Problem to work on =>
Below is a listing; retype exactly the lines between the one containing "Click the Website Audit page title" and the one containing "Click the Arunachal", inclusive, minus the pictures.

Excerpted records =>
----------

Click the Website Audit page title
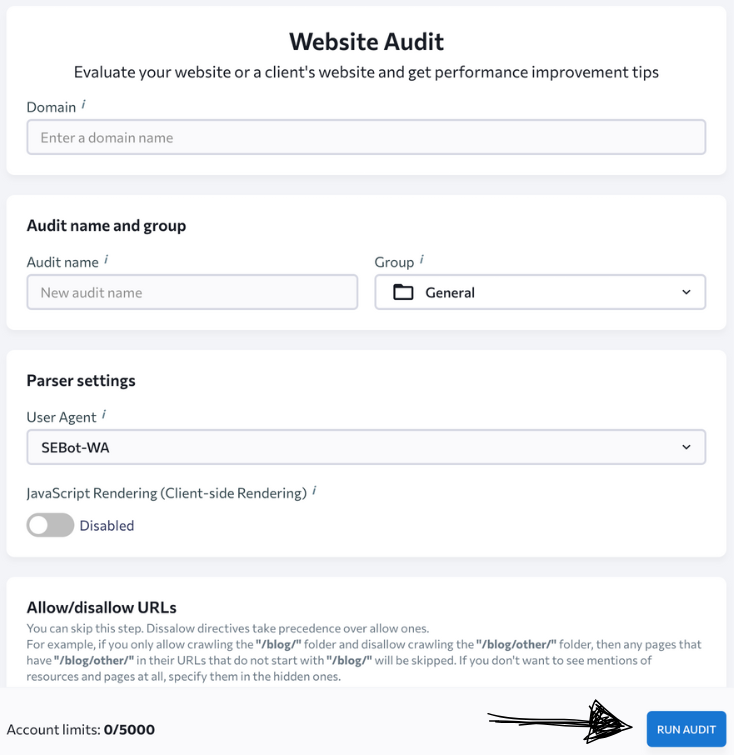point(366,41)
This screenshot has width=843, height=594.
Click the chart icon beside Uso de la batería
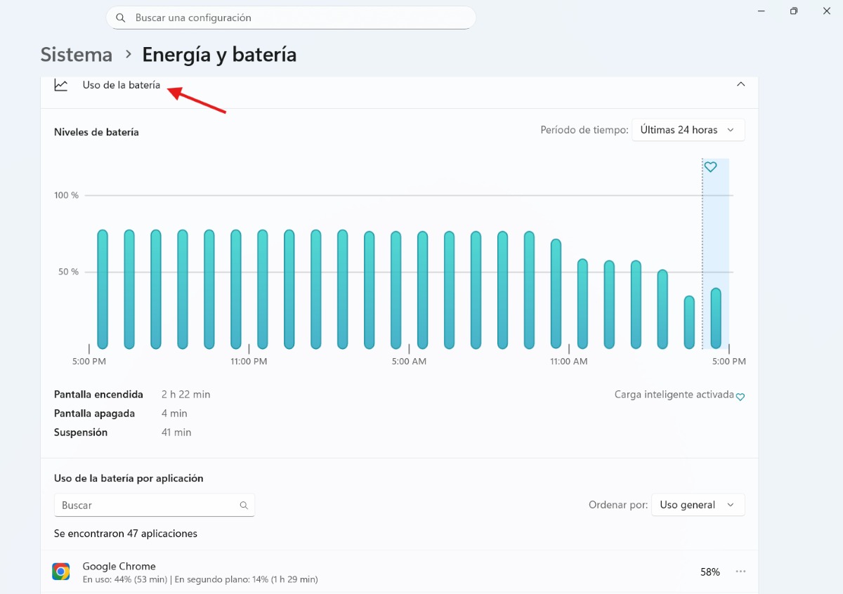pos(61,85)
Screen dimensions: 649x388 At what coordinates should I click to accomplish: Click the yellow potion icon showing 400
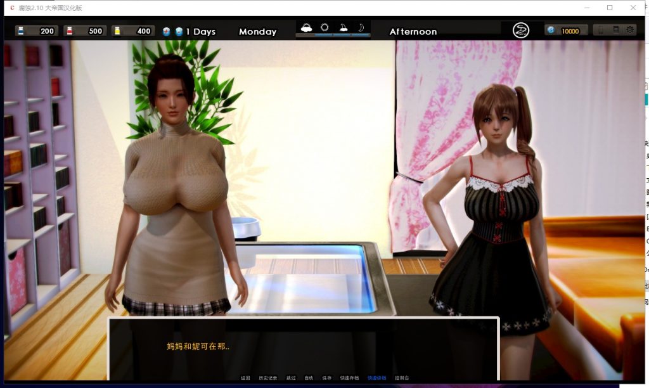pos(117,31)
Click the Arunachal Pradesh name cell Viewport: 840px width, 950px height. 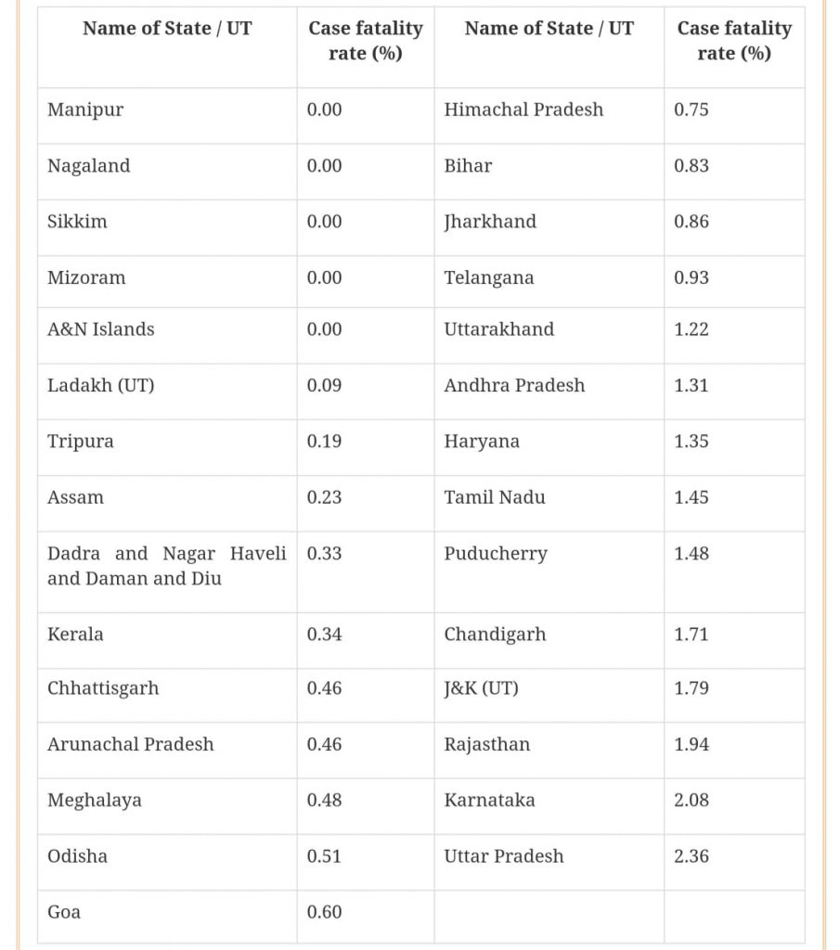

----------

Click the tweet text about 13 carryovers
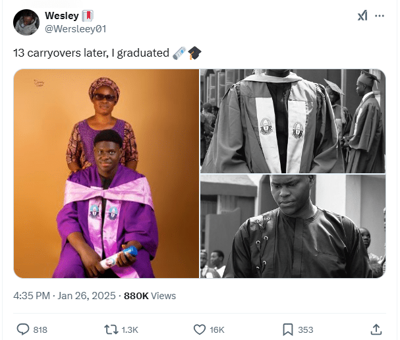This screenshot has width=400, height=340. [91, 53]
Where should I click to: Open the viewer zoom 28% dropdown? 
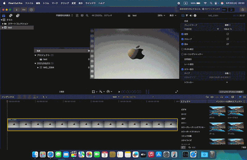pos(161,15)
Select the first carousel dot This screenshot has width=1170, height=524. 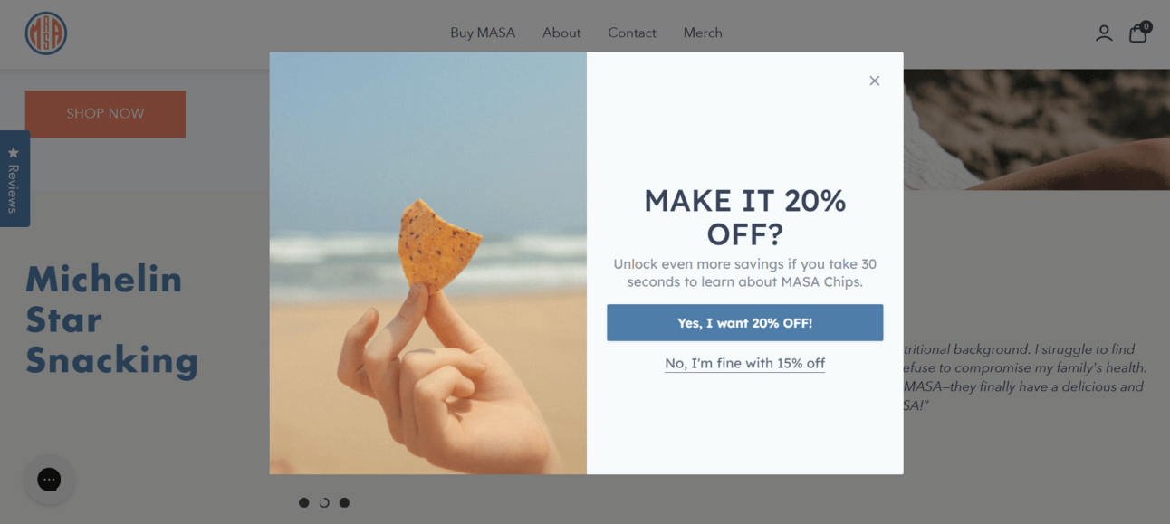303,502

----------

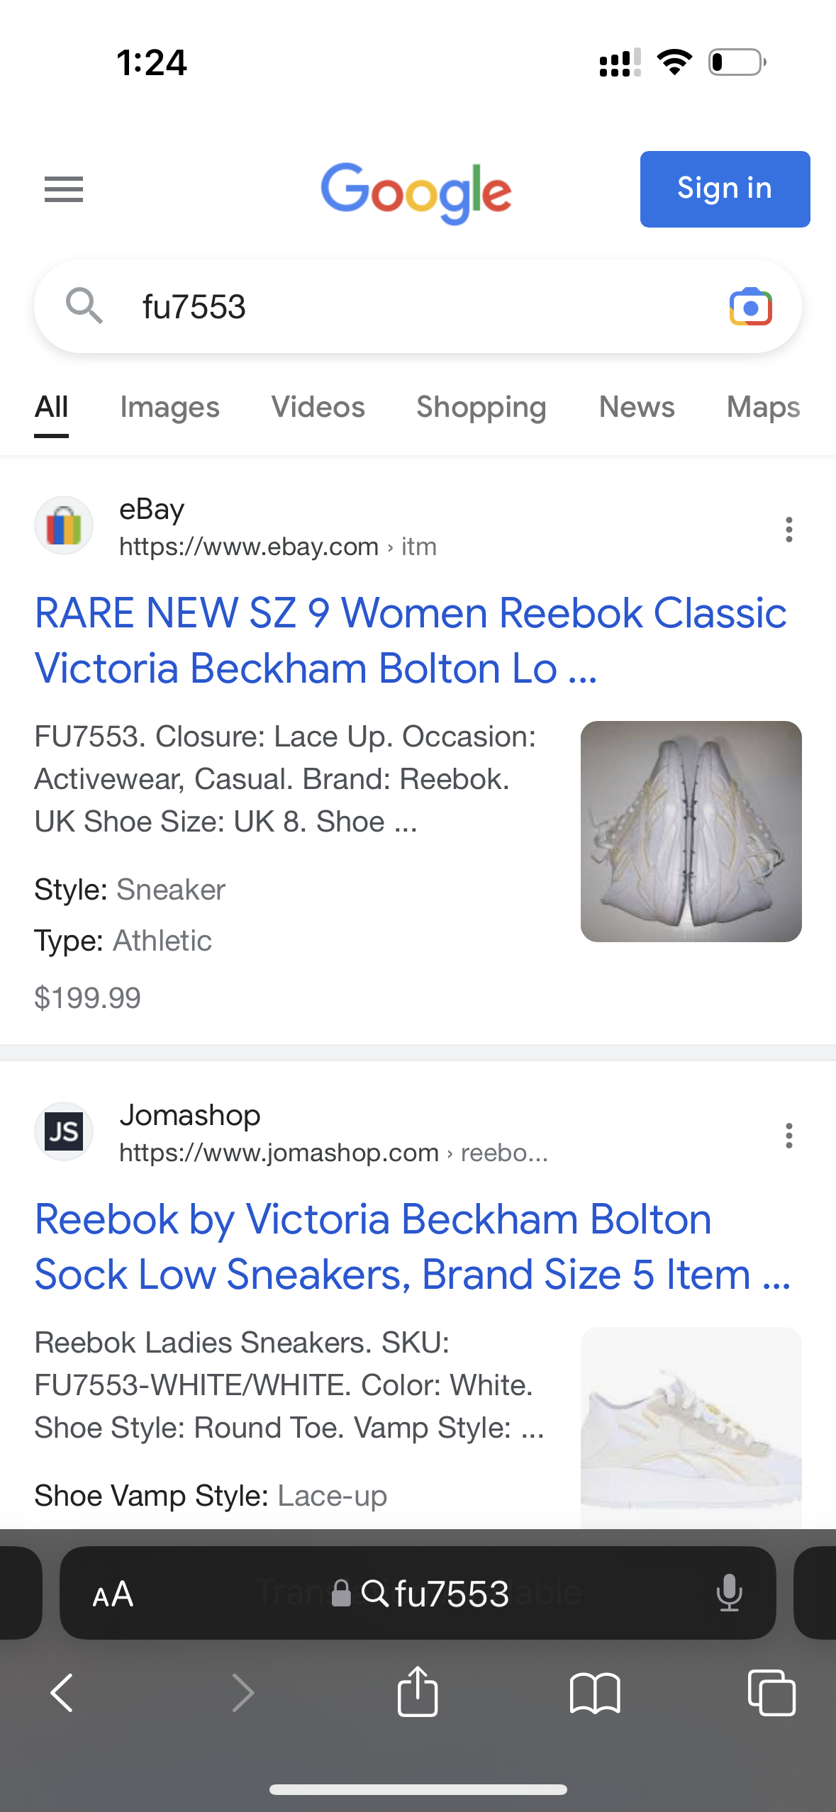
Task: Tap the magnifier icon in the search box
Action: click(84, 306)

----------

Completed task =>
Click the Website Audit page title
point(366,41)
This screenshot has width=843, height=594.
Click the chart icon beside Uso de la batería
pos(61,85)
Screen dimensions: 649x388 At what coordinates should I click to accomplish: Click the yellow potion icon showing 400
pos(117,31)
Click the Arunachal Pradesh name cell Viewport: 840px width, 950px height. 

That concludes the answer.